And let’s not forget that running a blog full of your radical opinions means that OF COURSE people are going to be confused and ask questions. If I started a blog about how astrology is the best way to find a mate (I don’t really think this, as I’m not a moron, but for argument’s sake, let’s say I made this blog), I would kind of expect to get lots of questions like “Really? How do you know that astrology means anything?” While it wouldn’t be my *job* to educate these people, it would be kind of lame of me to rattle on and on about an absurd viewpoint and then not even bother to answer questions about it.

Of course, SJWs do have some reasonable viewpoints; it’s just that they take it too far.

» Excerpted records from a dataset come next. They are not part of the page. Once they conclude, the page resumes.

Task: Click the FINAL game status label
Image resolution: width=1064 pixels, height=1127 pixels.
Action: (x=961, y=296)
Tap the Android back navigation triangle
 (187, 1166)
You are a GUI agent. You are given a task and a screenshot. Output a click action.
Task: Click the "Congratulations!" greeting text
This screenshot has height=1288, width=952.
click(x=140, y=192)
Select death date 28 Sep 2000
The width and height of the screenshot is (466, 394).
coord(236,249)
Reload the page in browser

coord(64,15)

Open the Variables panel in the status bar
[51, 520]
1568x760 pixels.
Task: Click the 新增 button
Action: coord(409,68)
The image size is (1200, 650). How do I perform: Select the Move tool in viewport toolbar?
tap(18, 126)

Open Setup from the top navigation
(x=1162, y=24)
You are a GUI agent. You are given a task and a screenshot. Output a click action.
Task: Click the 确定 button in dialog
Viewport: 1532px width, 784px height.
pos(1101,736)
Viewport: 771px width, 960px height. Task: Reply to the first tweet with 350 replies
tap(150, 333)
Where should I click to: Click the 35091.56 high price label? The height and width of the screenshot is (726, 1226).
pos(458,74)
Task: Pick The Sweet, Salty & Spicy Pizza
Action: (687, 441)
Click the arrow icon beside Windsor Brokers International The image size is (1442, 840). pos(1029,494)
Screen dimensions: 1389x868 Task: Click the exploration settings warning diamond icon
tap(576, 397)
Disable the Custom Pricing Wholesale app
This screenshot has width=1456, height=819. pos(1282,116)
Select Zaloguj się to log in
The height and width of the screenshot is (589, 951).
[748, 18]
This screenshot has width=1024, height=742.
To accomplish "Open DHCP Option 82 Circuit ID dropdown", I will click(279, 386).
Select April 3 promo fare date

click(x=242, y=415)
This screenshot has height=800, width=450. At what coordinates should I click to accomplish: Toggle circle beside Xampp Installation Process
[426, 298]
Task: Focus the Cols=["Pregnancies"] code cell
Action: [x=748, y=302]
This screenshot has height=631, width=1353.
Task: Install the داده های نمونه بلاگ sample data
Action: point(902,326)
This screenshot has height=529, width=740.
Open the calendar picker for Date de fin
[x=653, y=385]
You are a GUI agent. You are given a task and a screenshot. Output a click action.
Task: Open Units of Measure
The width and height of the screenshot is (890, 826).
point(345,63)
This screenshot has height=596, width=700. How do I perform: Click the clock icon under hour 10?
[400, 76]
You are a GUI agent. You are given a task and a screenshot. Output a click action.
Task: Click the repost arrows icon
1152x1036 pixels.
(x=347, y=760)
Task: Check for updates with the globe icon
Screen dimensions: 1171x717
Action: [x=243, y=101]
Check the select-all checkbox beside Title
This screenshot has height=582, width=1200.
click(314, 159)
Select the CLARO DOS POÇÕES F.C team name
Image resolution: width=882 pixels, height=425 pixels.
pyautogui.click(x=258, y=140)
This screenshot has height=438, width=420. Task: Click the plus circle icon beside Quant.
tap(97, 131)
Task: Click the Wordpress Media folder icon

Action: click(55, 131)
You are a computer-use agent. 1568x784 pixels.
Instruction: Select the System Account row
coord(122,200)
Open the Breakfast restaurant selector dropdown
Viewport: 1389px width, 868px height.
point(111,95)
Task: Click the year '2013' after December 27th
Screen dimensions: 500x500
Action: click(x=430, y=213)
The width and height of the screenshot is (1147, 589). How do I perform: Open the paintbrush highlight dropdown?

For example, none of them have ever been able to explain why it’s OK or accepted to change the definition of dictionary words (such as sexism or racism) to exclude certain sexes and races. If you ask them why racism now only applies to systemic, and not individual racism, they won’t explain why it’s possible to change the dictionary to your liking (because, well, shit, it isn’t) but instead they’ll say either that it’s not their job to educate you, you’re a racist, or some gif of a My Little Pony calling you a cracker.

The whole point of arguing is being able to back up your opinion with sources or at least well thought-out reasons why you feel the way you do. If you’re unable to do this (yes, it’s “not your job” but this is the whole point of arguing) then it’s not an argument at all.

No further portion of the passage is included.